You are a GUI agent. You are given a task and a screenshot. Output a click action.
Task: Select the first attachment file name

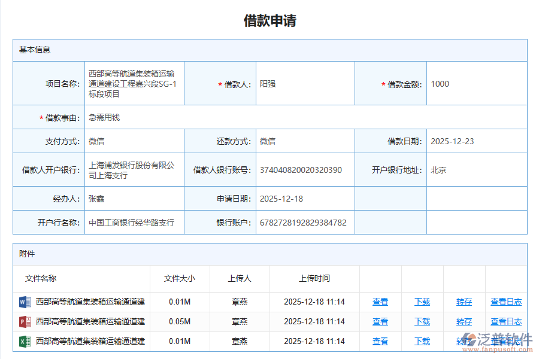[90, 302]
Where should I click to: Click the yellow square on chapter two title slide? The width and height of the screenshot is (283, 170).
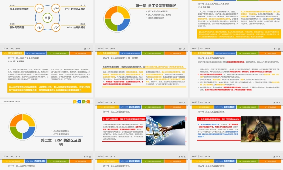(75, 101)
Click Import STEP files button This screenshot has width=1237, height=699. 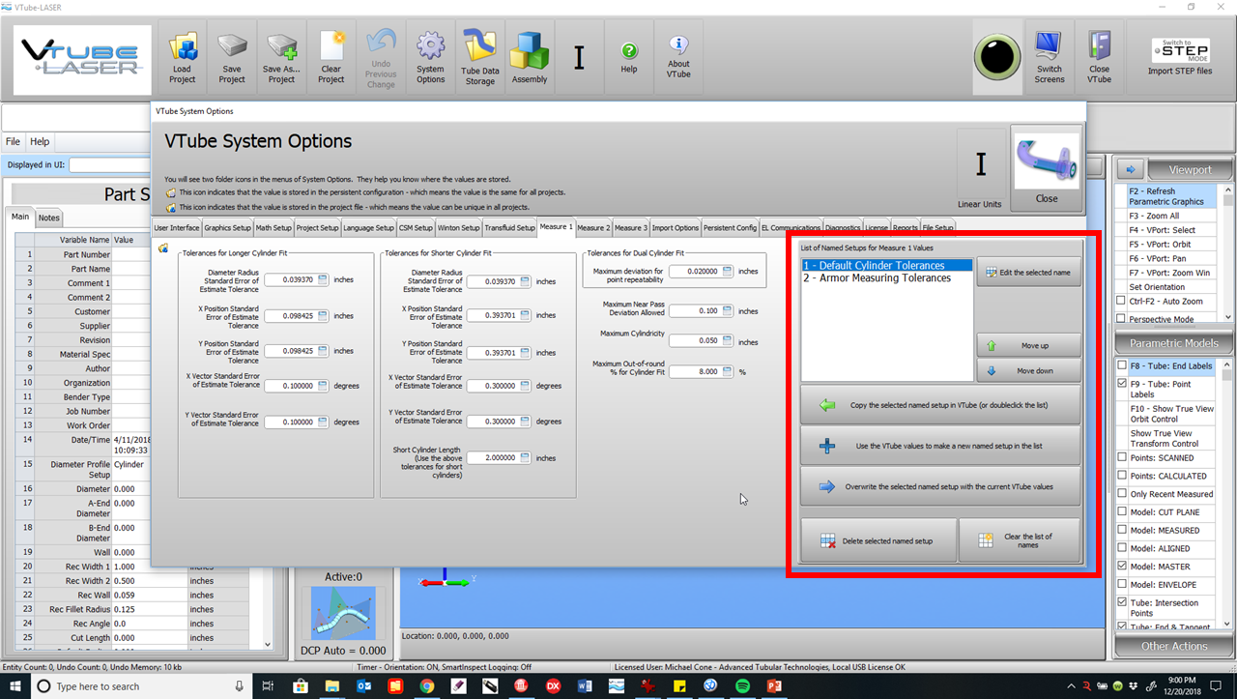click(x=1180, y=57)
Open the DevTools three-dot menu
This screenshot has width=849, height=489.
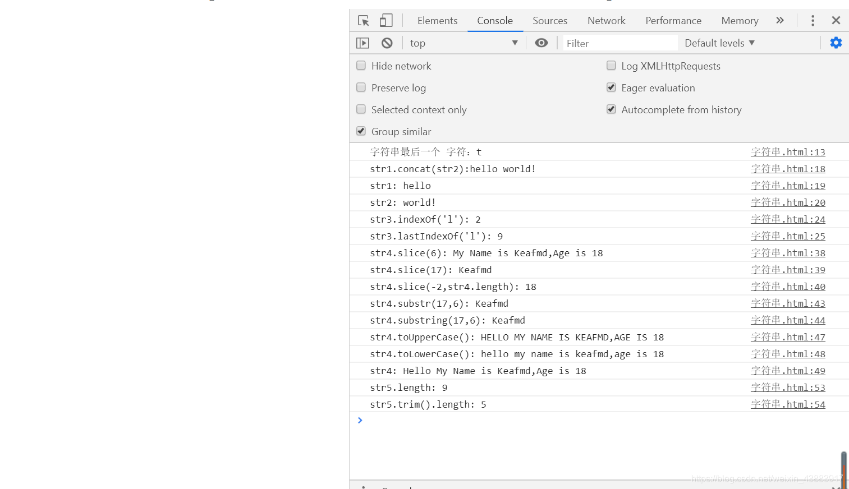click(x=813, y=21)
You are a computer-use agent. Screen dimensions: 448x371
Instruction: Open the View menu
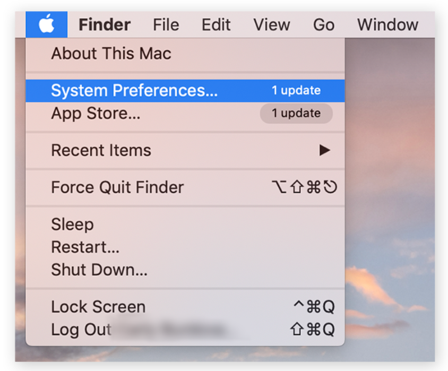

----------------

Given the word "menu", show every line of the records that contains it.

Open the DevTools three-dot menu
Instruction: Open the View menu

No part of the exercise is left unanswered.